Я специально от этого отхожу.
Но вы ее знаете. Что было особенного, яркого с точки зрения такого знания?
Я понял одну вещь, когда занимался маркетингом: очень важно максимально искренне разговаривать со зрителем посредством кино. Вообще кино – это как человек. У человека есть достоинства, есть недостатки. Идеальное кино – это плохое кино. Есть человек, который чихает, хромает, но при этом он интересный собеседник. В кино для меня самое важное – сохранить эту индивидуальность, состояние жизни. Поэтому я для себя избрал такой путь. Наверное, меня будут ругать. И, наверное, это хорошо. Потому что я снимаю искренне и про себя. Я ставлю эксперимент не над зрителем, я ставлю эксперимент над собой. Мне непонятно утверждение: "я знаю, что нужно зрителю" или "сейчас в России нужна мелодрама". С чего бы это? Я бы побоялся говорить, что сейчас нужно. Я могу утверждать только одно: нужно идти от себя. Я не люблю, когда говорят: народное кино, народный режиссер, народные темы.

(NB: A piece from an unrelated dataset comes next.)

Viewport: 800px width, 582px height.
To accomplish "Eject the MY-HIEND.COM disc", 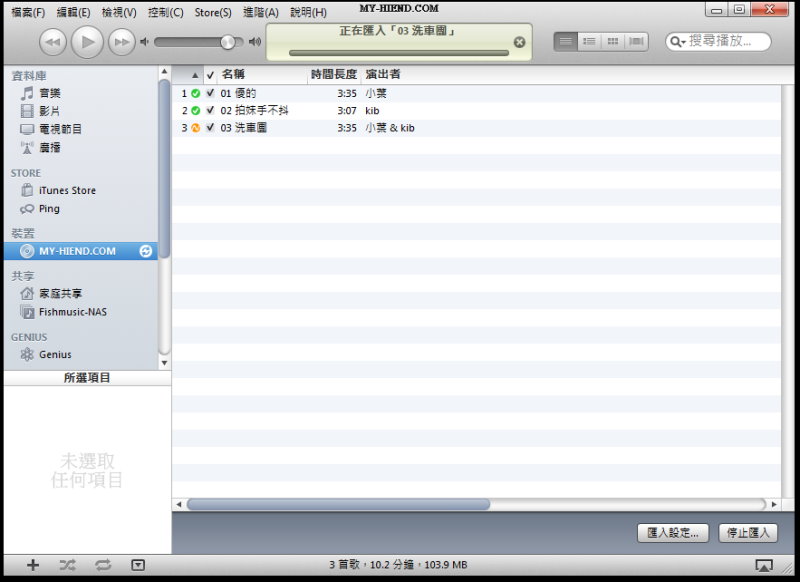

Это большая ответственность – говорить от имени народа.
За эти 10 лет в кино, по-моему, стало меньше конфронтации. Так ли это?
Мне кажется, что в кино 90-х произошла некая подмена понятий. Я считаю, что фильм Алексея Германа "Хрусталев, машину" – очень большое кино. А фильм "Москва" Александра Зельдовича, который вышел в 2000 году, тут же устарел. Ему место в 95-м. Все пытаются ухватить время за хвост и понравиться зрителям. И в этом ошибка.
Что можно определить как главную черту кино 90-х?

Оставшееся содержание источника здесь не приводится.